MAHKEMESİ : Kayseri Bölge Adliye Mahkemesi 2. Hukuk Dairesi
SAYISI : 2023/791 E., 2023/824 K.
KARAR : Esastan ret
İLK DERECE MAHKEMESİ : Yozgat Aile Mahkemesi
SAYISI : 2021/215 E., 2023/67 K.
Taraflar arasındaki karşılıklı boşanma davasından dolayı yapılan yargılama sonunda İlk Derece Mahkemesince davanın reddine karar verilmiştir.
Kararın davacı kadın vekili tarafından istinaf edilmesi üzerine Bölge Adliye Mahkemesince başvurunun esastan reddine karar verilmiştir.
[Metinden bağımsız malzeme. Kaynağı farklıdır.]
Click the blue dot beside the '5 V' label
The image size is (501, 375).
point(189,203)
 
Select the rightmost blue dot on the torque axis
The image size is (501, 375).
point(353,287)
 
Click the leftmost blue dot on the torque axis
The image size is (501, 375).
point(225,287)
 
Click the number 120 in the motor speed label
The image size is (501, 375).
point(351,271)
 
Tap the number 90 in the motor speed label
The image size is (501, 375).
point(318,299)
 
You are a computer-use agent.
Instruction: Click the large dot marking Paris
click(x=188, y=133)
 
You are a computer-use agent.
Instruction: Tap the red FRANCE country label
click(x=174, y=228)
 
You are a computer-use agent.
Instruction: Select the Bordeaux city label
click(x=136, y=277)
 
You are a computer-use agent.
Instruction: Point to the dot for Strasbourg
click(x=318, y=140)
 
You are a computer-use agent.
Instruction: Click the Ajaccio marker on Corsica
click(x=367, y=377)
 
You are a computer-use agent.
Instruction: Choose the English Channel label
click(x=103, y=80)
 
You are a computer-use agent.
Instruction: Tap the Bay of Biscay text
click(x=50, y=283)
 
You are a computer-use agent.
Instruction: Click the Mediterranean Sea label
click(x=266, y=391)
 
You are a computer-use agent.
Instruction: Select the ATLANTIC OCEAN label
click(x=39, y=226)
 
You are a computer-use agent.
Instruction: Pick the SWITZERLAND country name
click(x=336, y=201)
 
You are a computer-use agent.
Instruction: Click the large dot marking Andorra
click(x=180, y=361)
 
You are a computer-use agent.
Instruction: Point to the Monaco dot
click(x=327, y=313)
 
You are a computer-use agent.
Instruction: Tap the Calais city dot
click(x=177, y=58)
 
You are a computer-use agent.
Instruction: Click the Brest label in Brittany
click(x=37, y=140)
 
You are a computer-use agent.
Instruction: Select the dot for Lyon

Bölge Adliye Mahkemesi kararı davacı kadın vekili tarafından temyiz edilmekle; kesinlik, süre, temyiz şartı ve diğer usul eksiklikleri yönünden yapılan ön inceleme sonucunda, temyiz dilekçesinin kabulüne karar verildikten ve Tetkik Hâkimi tarafından hazırlanan rapor dinlendikten sonra dosyadaki belgeler incelenip gereği düşünüldü:
I. DAVA
Davacı kadın vekili dava ve cevaba cevap dilekçesinde özetle davalının davacıyı sevmediğini, hor gördüğünü ve evliliklerinin ilk günden beri şiddet uyguladığını, davacının davalıdan gördüğü şiddet nedeniyle psikolojik sorunlar yaşamaya başladığını, davalı tarafın, hem çocukları hem de davacıyı kış günü kapı dışarı ettiğini, davalının, davacıyı yıllarca başka kadınlarla aldattığını, davacı tarafın bu durumu davalının telefonundan mesajlaşma ve resimleri görerek öğrendiğini ve bu sebeple de davalıdan şiddet gördüğünü, davalının, davacının namusu üzerinden iftiralarda bulunduğunu, davalı tarafın, davacının sosyal hayatını ve çevresini kısıtlayarak hiç huzur vermediğini, davalı tarafın son zamanlarda davacıyı öldürmekle tehdit ettiğini, gerek gördüğü şiddet gerekse can güvenliğinden endişe etmesi nedeniyle evden ayrıldığını, davacının yaşadığı şiddet ve geçimsizlik nedeniyle kanser hastalığına yakalandığını ve şuan davalının kendisine bir şey yapacağı korkusu ile tedavisine dahi gidemediğini iddia ederek 4721 sayılı Türk Medeni Kanun'un (4721 sayılı Kanun) 166 ncı maddesi uyarınca tarafların boşanmalarına, aylık 1.500,00 TL tedbir nafakasının davalıdan alınarak davacıya verilmesine, kararın kesinleşmesi halinde nafakanın yoksulluk nafakası olarak devamına, 50.000,00 TL maddî tazimat ile 50.000,00 TL manevî tazminatın davalıdan alınarak davacıya verilmesine karar verilmesini talep etmiştir.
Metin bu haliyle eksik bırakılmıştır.